Die Liederhalle Stuttgart ist ein erster Höhepunkt in seinem Schaffen und ein früher Beleg für seinen ganz spezifischen Einfallsreichtum. Dabei erfüllen die Säle bis heute höchste Ansprüche an die Akustik. Die Kunst ist integrativer Bestandteil der Architektur. Hahnhochaus in Stuttgart, IBM-Verwaltung und Dorlandhaus in Berlin bilden wichtige optische Orientierungspunke im jeweiligen städtebaulichen Kontext. Auch dem verdichteten Wohnungsbau ringt Gutbrod besondere Qualitäten ab.

Gutbrod vor dem Modell für den Pavillon zur Expo 1967 (© Archiv Karin Gutbrod, aus dem besprochenen Buch)

Gutbrod vor dem Modell für den Pavillon zur Expo 1967 (© Archiv Karin Gutbrod, aus dem besprochenen Buch)

Der zu Unrecht oft vorrangig mit dem Namen Frei Otto verbundene deutsche Pavillon auf der Weltausstellung in Montreal darf hier nicht fehlen, auch wenn Kleinmanns diesem Objekt bereits kürzlich ein ganzes Buch gewidmet hatte. Gutbrod bestimmte die Gestaltung der bewegten Ausstellungsebenen ebenso wie die Form der Zeltlandschaft. Der Lohn: der Prix Auguste Perret der UIA.
Dass im Anschluss an die Werkschau der heutige Zustand der Bauten in einem sogenannten Fotoessay isoliert zusammengefasst wird, könnte man bedauern. Der Projektdokumentation zugeordnet wären die jeweiligen Motive hilfreicher. Vielleicht hat ja auch ein verlagsseitiger Wunsch nach einem Farbbogen dazu geführt.

Der Werkkatalog, streng chronologisch aufgebaut, belegt mit 251 Projekten die Vielseitigkeit im Schaffen des Protagonisten. Auf jeden Fall verführt das hier präsentierte vielfältige Werk Rolf Gutbrods umgehend zu weiterführenden Recherchen. Man könnte sich zum Beispiel vorstellen, dass sich Sir Norman Foster für sein Zelt in Astana erste Anregungen bei Gutbrods Monarto-Projekt in Australien holte.

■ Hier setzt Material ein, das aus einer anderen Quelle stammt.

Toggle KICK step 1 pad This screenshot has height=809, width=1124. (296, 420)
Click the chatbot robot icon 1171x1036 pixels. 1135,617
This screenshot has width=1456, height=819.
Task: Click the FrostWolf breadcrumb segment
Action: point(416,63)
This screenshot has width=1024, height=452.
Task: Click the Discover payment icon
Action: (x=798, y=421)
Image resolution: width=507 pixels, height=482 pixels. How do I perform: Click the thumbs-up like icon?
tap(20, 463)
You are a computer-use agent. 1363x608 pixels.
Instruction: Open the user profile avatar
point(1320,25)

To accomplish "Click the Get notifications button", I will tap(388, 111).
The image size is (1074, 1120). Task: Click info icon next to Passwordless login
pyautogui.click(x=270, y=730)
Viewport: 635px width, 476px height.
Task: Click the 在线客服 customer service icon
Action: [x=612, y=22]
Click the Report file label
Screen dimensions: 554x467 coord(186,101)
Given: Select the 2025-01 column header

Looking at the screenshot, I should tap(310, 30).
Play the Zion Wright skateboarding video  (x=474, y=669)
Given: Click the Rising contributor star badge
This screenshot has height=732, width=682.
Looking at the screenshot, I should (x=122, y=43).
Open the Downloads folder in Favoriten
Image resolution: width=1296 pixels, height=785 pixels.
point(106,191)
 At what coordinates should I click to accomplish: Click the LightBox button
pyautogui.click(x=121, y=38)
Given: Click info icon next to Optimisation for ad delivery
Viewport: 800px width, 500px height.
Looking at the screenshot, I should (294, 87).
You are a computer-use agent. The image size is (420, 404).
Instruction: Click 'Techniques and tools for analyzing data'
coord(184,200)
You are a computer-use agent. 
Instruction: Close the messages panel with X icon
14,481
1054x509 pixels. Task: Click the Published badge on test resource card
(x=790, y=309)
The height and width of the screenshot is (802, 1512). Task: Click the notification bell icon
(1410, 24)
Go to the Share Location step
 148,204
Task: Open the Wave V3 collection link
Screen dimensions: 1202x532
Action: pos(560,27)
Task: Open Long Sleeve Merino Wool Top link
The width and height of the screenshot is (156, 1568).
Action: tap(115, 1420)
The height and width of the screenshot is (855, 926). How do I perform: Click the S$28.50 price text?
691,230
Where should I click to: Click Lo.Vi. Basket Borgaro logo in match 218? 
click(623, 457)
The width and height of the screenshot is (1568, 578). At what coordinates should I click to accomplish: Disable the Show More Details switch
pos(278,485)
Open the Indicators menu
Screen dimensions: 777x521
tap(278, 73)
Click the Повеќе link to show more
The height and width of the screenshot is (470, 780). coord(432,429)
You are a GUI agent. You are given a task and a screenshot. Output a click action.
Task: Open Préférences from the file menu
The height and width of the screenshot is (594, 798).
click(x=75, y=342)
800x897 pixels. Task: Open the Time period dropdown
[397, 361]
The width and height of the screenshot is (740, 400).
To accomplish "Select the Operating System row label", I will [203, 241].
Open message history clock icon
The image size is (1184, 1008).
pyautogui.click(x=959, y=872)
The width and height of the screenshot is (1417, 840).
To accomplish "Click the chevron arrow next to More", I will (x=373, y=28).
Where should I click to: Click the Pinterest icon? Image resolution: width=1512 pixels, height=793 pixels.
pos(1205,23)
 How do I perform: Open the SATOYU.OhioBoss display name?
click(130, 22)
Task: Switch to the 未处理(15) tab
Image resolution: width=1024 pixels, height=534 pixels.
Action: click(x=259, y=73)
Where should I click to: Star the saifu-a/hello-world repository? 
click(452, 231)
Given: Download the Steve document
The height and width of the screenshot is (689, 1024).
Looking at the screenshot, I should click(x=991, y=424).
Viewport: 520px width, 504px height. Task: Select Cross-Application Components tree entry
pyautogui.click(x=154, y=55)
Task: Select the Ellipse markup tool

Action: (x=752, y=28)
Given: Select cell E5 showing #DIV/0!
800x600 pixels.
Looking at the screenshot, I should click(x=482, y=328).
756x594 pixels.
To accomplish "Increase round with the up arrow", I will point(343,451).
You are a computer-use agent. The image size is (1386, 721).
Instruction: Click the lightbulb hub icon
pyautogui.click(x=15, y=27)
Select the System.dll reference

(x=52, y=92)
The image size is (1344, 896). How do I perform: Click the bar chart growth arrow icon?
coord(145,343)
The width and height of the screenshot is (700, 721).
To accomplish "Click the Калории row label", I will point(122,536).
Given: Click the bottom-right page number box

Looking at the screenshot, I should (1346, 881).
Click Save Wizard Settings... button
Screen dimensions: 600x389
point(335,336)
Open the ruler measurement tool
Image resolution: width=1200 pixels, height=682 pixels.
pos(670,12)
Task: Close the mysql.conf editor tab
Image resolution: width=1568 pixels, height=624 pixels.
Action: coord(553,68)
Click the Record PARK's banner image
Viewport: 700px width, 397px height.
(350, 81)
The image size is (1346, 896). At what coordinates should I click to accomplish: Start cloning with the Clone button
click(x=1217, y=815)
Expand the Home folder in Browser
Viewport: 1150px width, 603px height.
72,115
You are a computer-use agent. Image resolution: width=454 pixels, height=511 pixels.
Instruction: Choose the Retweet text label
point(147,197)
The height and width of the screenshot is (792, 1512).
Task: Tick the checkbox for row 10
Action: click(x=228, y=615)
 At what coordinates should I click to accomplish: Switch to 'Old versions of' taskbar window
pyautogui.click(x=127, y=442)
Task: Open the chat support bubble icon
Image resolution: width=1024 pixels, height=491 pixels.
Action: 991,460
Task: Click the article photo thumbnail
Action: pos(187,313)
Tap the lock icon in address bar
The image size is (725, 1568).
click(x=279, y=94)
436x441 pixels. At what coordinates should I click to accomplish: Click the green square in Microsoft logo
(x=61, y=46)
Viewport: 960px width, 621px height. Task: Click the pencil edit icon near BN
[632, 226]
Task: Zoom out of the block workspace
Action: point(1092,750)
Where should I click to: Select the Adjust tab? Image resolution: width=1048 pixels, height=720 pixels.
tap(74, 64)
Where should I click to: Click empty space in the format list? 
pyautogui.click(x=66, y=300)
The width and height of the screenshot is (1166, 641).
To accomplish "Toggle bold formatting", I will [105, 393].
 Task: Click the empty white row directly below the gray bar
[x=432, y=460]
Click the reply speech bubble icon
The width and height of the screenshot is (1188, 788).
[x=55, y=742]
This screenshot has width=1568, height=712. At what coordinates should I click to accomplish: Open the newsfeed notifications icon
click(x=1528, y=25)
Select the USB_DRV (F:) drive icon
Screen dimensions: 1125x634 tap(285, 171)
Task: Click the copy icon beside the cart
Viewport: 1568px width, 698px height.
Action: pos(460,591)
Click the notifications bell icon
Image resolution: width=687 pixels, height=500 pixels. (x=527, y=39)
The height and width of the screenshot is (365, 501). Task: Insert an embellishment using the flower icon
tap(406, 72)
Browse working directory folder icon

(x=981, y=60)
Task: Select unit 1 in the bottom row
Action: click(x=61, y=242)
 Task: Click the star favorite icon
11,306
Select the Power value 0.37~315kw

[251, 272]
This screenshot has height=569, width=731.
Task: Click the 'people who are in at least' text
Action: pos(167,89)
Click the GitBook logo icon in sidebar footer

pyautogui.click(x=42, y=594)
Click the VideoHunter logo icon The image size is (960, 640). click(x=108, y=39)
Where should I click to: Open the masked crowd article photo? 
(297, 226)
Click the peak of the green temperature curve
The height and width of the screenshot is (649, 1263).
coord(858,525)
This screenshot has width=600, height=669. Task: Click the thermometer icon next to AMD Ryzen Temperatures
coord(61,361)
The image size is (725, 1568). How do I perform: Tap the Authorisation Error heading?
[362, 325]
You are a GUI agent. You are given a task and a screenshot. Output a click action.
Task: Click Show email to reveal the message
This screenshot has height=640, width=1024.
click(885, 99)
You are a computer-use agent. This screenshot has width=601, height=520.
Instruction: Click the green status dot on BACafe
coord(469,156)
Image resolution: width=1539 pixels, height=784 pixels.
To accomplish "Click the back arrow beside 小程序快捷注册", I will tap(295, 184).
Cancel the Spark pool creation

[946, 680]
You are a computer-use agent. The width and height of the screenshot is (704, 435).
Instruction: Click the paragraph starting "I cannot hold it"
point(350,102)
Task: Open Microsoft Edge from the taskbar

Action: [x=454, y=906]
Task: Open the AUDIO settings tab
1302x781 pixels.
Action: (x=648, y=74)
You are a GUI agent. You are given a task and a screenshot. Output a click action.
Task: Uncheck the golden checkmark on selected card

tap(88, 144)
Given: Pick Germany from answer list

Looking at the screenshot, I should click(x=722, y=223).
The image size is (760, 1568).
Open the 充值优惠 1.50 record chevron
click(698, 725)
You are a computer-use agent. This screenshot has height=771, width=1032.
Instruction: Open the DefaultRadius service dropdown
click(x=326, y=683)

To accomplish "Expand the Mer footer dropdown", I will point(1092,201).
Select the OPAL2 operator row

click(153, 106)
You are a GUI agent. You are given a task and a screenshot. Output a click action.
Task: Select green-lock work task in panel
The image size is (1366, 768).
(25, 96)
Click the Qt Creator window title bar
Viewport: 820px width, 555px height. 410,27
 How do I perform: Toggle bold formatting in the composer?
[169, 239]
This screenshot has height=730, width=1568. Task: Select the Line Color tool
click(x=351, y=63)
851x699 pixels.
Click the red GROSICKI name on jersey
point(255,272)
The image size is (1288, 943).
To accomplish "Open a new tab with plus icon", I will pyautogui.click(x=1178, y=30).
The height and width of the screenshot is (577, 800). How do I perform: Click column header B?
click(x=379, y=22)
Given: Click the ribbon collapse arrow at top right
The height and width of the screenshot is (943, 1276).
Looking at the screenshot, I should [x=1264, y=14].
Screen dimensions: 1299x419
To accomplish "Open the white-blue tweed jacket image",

Verwaltungsgebäude der IBM am Ernst Reuter-Platz in Berlin, gebaut von Rolf Gutbrod in den Jahren 1959-63 (Bild: aus dem besprochenen Buch)

Verwaltungsgebäude der IBM am Ernst Reuter-Platz in Berlin, gebaut von Rolf Gutbrod in den Jahren 1959-63 (Bild: aus dem besprochenen Buch)

Ein klarer Hinweis auf die Bedeutung des baulichen Schaffens von Rolf Gutbrod kann nicht zuletzt auch darin gesehen werden, dass nahezu alle wichtigen Bauten bereits vom Denkmalschutz erfasst sind. Da ist es gut zu wissen, dass im saai wichtige Informationen für kommende Sanierungsarbeiten zur Verfügung stehen.
Nach anfänglichem Zweifel scheint der Buchtitel bei DOM in der Reihe „Grundlagen“ bestens aufgehoben.


Zum Werk Gutbrods im saai Karlsruhe >>>


Aktuell:
Die Deutsche Botschaft in Wien von 1965, nicht unter Denkmalschutz gestellt, aber von docomomo als schutzwürdig gelistet, wurde nach einem Wettbewerb zur Sanierung 2014 („Für das Bundesamt für Bauwesen und Raumordnung (BBR) stand fest, dass Gutbrods Handschrift dabei weitgehend erhalten bleiben muss“) 2018 abgerissen.
In einem interdisziplinär angelegten Forschungsprojekt zu denkmalgeschützten Hochhausfassaden am Lehrstuhl für Neuere Denkmalpflege der TU München nimmt man sich aktuell der Fassaden des Hahn-Hochhauses in Stuttgart sowie des Dorlandhauses in Berlin an.